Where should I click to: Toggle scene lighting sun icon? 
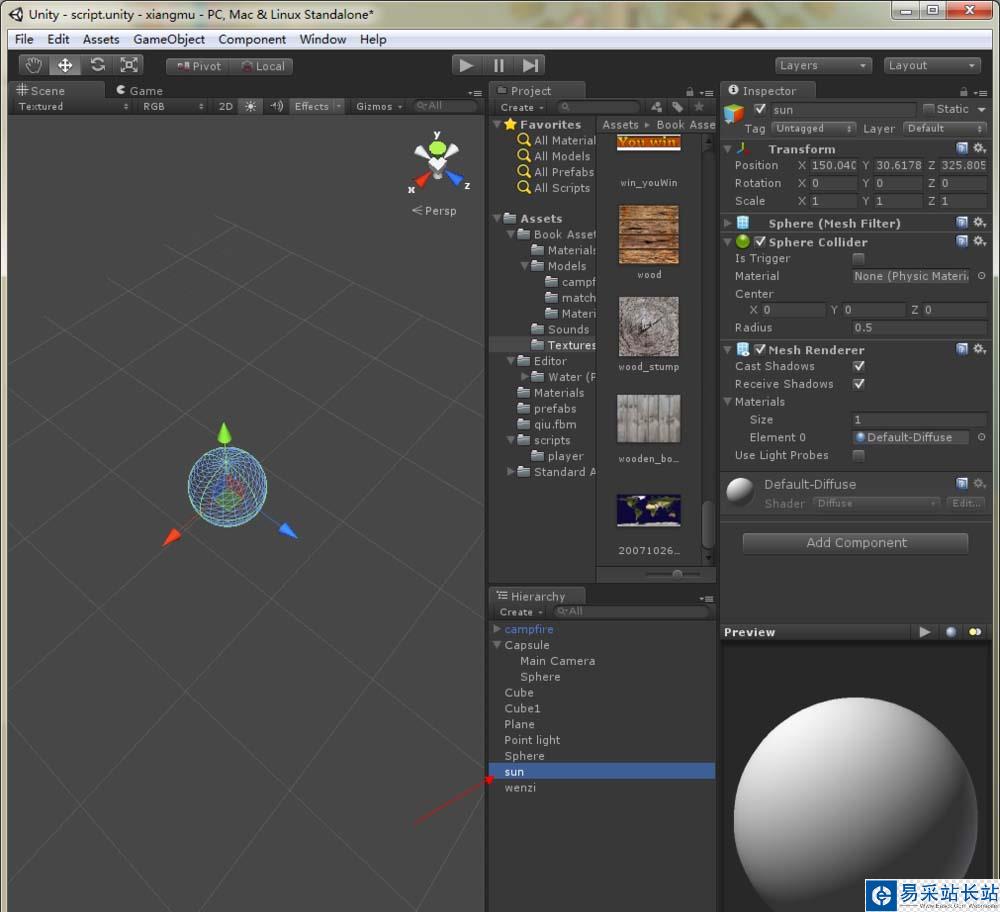[x=251, y=106]
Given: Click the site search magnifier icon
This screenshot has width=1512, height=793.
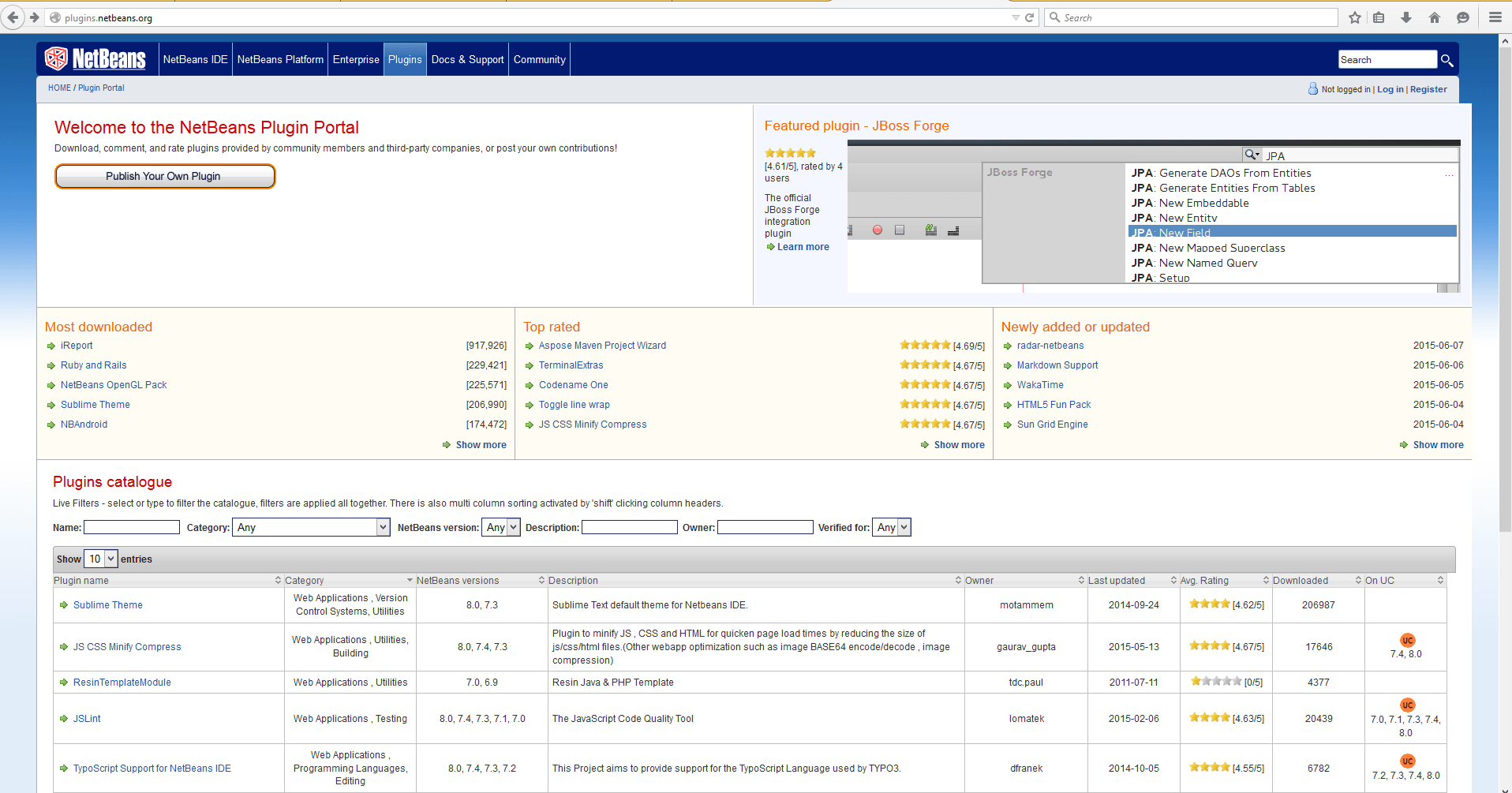Looking at the screenshot, I should click(x=1447, y=60).
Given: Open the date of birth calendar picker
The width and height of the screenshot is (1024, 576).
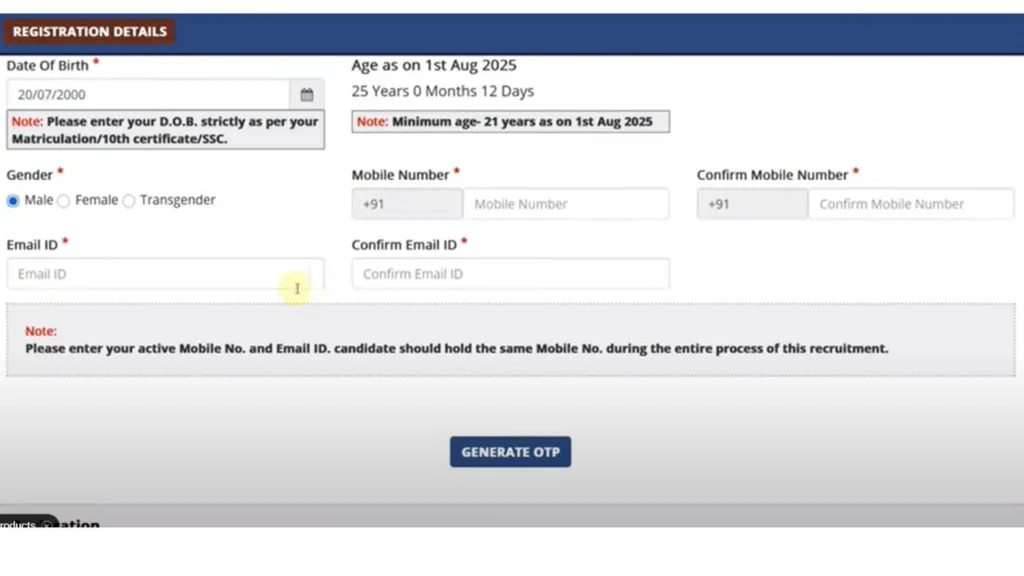Looking at the screenshot, I should pyautogui.click(x=307, y=95).
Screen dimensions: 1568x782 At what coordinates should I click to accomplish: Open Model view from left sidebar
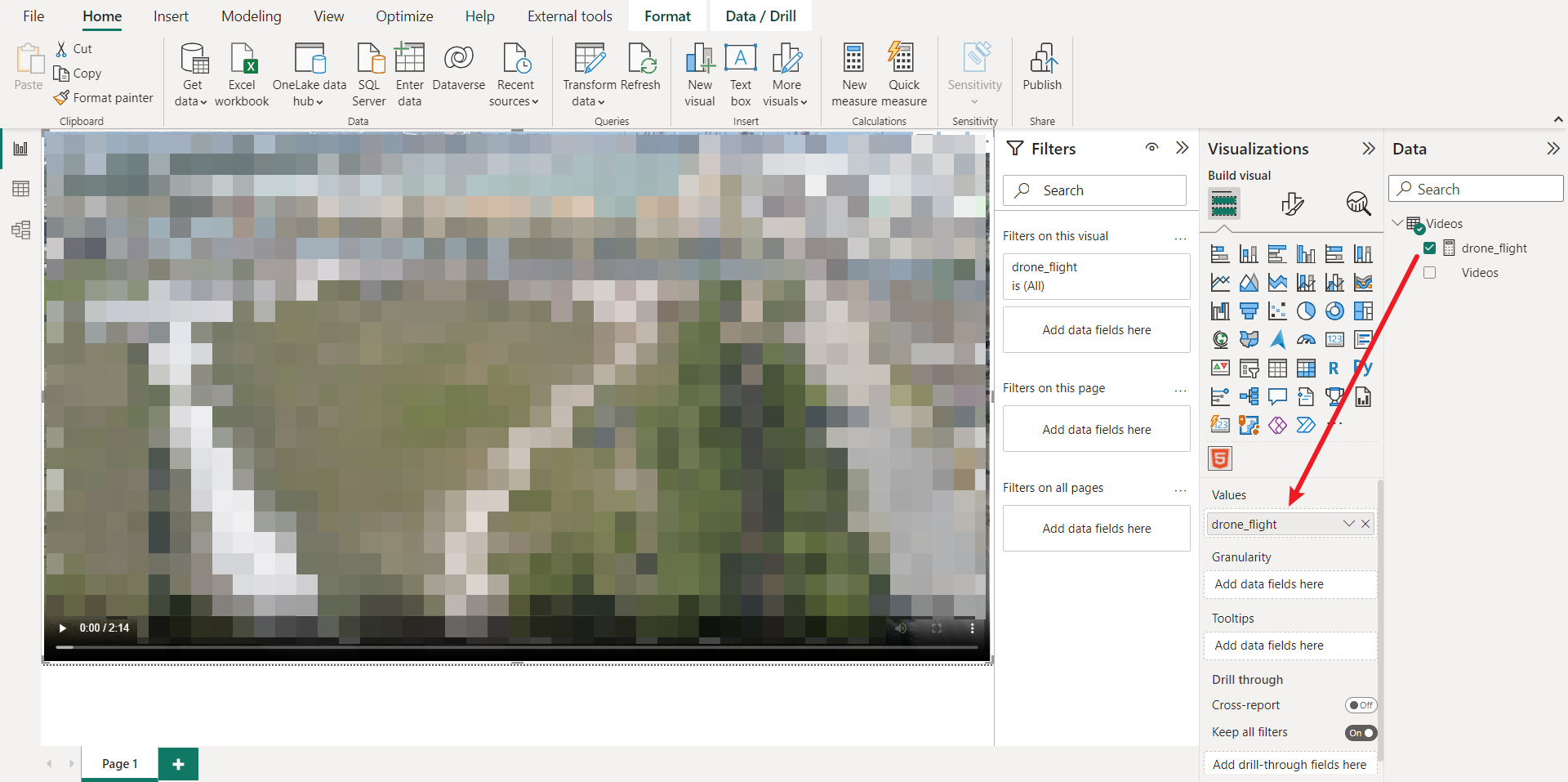(21, 230)
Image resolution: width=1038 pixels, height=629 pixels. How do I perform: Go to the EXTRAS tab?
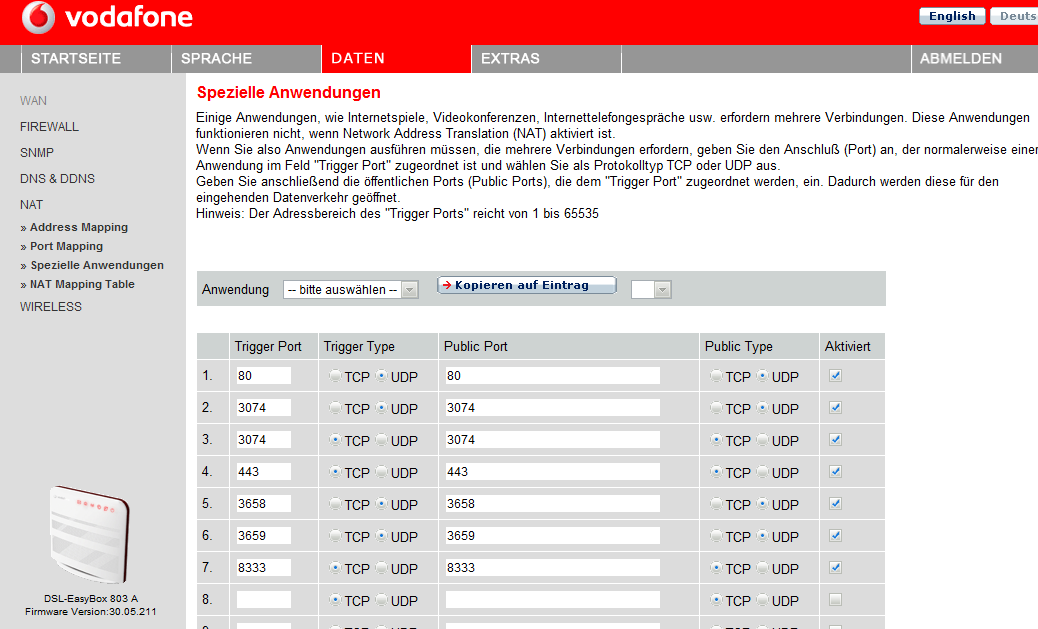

WHAT THE TASK REQUIRES:
Reproduce every line of the entries above verbatim, omitting the pictures.

SOLUTION FOR THIS PROBLEM:
Where should I click to: Toggle scene lighting sun icon? 
[x=251, y=106]
Given: Click the site search magnifier icon
This screenshot has width=1512, height=793.
Looking at the screenshot, I should click(x=1447, y=60).
Given: Open the date of birth calendar picker
The width and height of the screenshot is (1024, 576).
Looking at the screenshot, I should pyautogui.click(x=307, y=95).
Screen dimensions: 1568x782 At what coordinates should I click to accomplish: Open Model view from left sidebar
(21, 230)
Image resolution: width=1038 pixels, height=629 pixels. How do I perform: Go to the EXTRAS tab?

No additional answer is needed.